Signage contributes to the social and economic wellbeing of the Waitaki District by supporting the needs of business, infrastructure, providing information and identifying places. District Plan signage provisions apply district-wide but may be individualised in more sensitive locations. Relevant controls around signage are needed in the District Plan to manage potential adverse effects of signage such as too many signs in one place, or inappropriate signs for the location.


Signage Definition: Any device, character, graphic or electronic display, (temporary or permanent) for identification, information about an activity, site or structure, directions, promotion of goods, services or upcoming events.

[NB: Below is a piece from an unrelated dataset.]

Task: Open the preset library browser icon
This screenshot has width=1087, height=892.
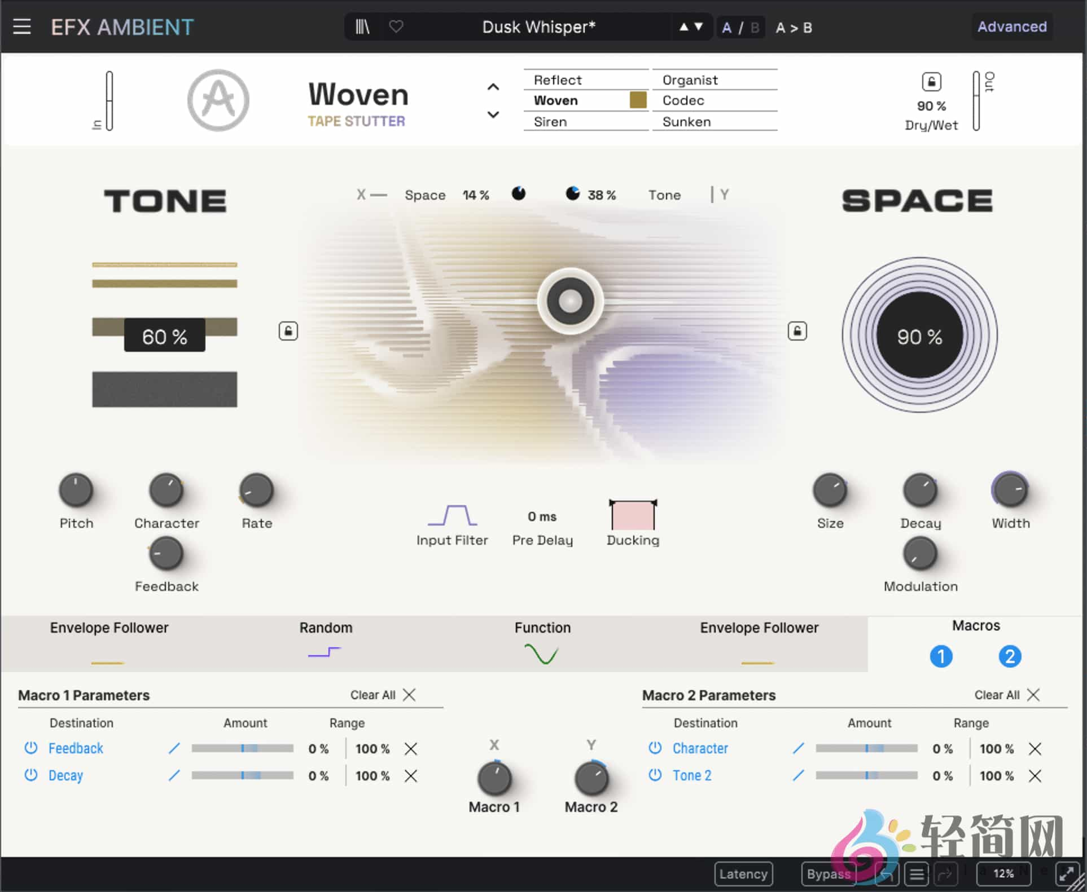Action: tap(362, 27)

► Lenient rules for off-site signage (advertising of goods and services not sold on the site where a sign is located) with up to two (off-site) signs allowed as of right, resulting in a high volume of signs advertising commercial activities along the main road leading into Ōamaru.
► Signage provision for the Ōamaru Historic Area do not respond to its historical context.
► Controls for non-illuminated signage is limited to design and appearance only, there is a requirement for a resource consent for interpretation signage. Illuminated signage is considered on a case-by-case basis and there is a narrow scope to assess the effects of new signs.
► Unclear policy direction for temporary signage, resulting in uncertainty of plan interpretation.
► Duplication between District Plan Bylaw provisions for signage.
► Limited guidance for assessing the effects of a new sign including considering the cumulative effects.
► Need to consider signage requirements for the Alps to Ocean cycle trail.



► Stronger rules around off-site signage to better manage visual cluttering effects.
► Clear performance standards for temporary signage to better manage their effects.
► More lenient provisions for interpretative signage on heritage buildings or in historic areas subject to meeting appropriate standards.
► Stronger rules around digital or moving signage on listed heritage buildings and in historic areas.
► Development of guidelines around what signage is appropriate in heritage areas.
► Clear provisions to more effectively manage illuminated, flashing, moving and digital signs in all zones.
► Remove the requirement for a landuse consent for sandwich boards, magazine signs, merchandise displays, display stands in public places and signage attached to trailers and instead rely on Bylaw provisions.
► Revise standards and rules for signage in the Commercial and Industrial zones to reflect acceptable amenity levels in these zones.
► New provisions for signs in the Open Space Zone including clearer provisions around sponsorship signage.
► Clear provisions around assessing the effects of signage including the consideration of cumulative effects.